Maybe it isn't that they shouldn't have been made, they just should have been made better.

Like House of the Spirits...this book would make a good movie, but the movie that was made wasn't it.



Just thought of another one ... Dune ... How could I forget that one! I don't think any Dune fanatics liked the movie version.

I think Catch-22 could be a good movie. I just didn't like what I saw on the big screen. Had much more enjoyable time reading it.

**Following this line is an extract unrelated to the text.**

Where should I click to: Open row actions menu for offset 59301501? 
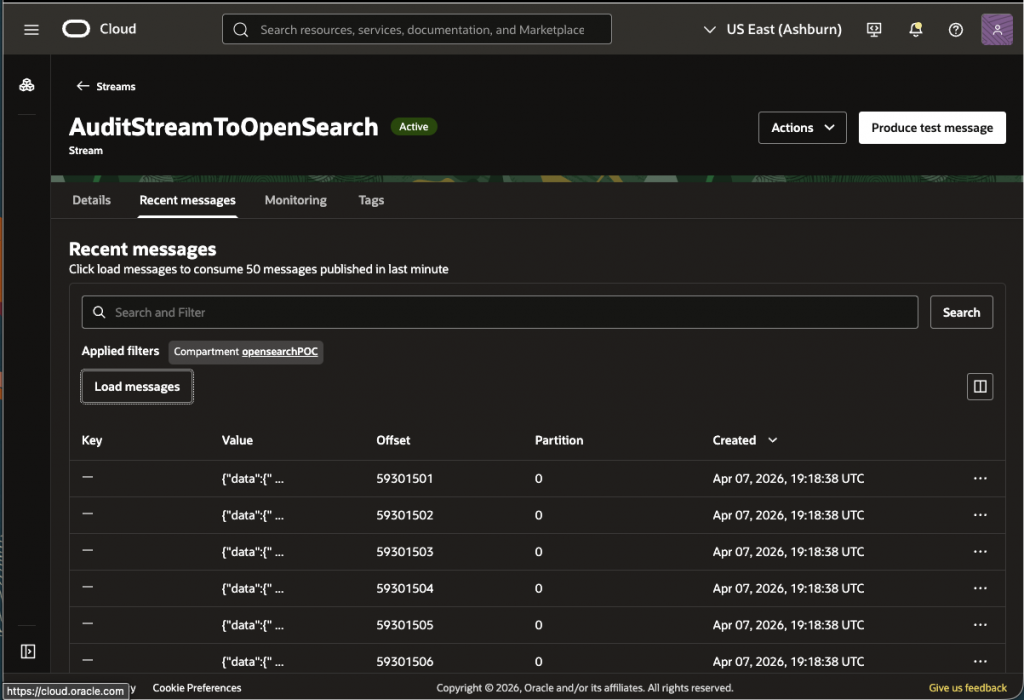(x=979, y=479)
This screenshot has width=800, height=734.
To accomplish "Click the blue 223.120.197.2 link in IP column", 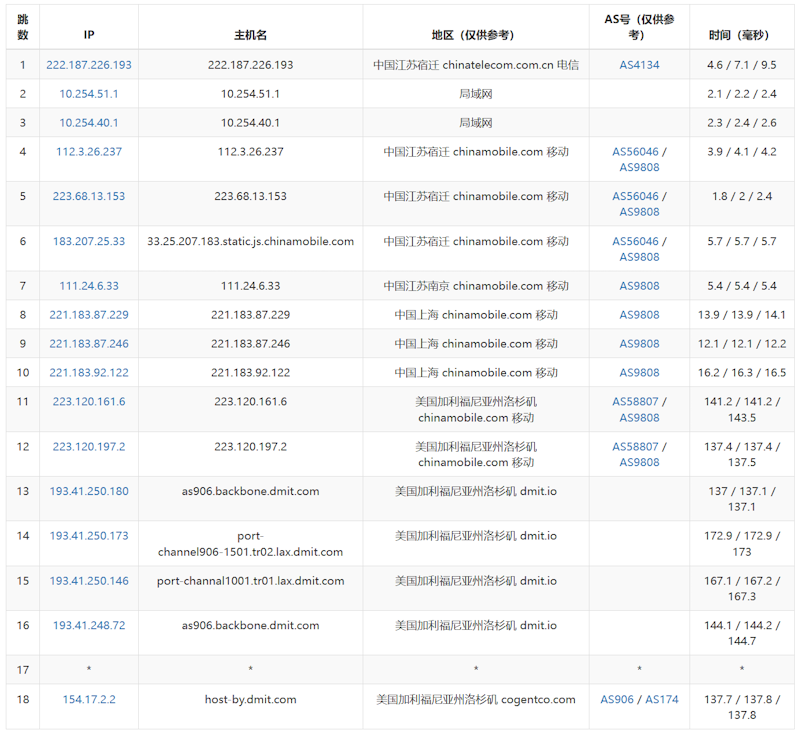I will 89,446.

Originally Posted by cutter
Here's a very disappointing list:
2. Catch-22
I like Mike Nichols' film adaptation of Catch-22 a lot. A whole lot. It couldn't possibly translate all of that huge, dense, brilliant novel, but I think screenwtier Buck Henry (who also appears in the movie as Col. Korn) did a marvelous job at capturing the all-important tone, which was the key. It also hit on many of the best scenes and kept Heller's dialogue in large chunks, so I think it's rather a brilliant adaptation actually. I really like the elliptical narrative beginning and ending with his attempted assassination from Natley's whore, and the flashback structure for Snowden, both of which worked perfectly for the film. And damn the casting was wonderful, most obviously Alan Arkin as Yossarian but also Jack Gilford as Doc Daneeka, Bob Newhart as Major Major, Bob Balaban as Orr, Anthony Perkins as Chaplin Tappman, Martin Baslam as Colonel Cathcart, Jon Voight as Milo Minderbinder and Orson Welles as General Dreedle. Amazing cinematography too and great location work, with Mexico doubling for the Mediterranean and Italy.



Heller's novel will always be in a class by itself, of course, and I recommend that every single person read it at least once. At least. I couldn't love the book more, it's truly magnificent. But the movie is quite good, amazingly got to the essence of a mammoth and complex work, and I really like it loads too. They got so very much right.


But diff'rent strokes and all.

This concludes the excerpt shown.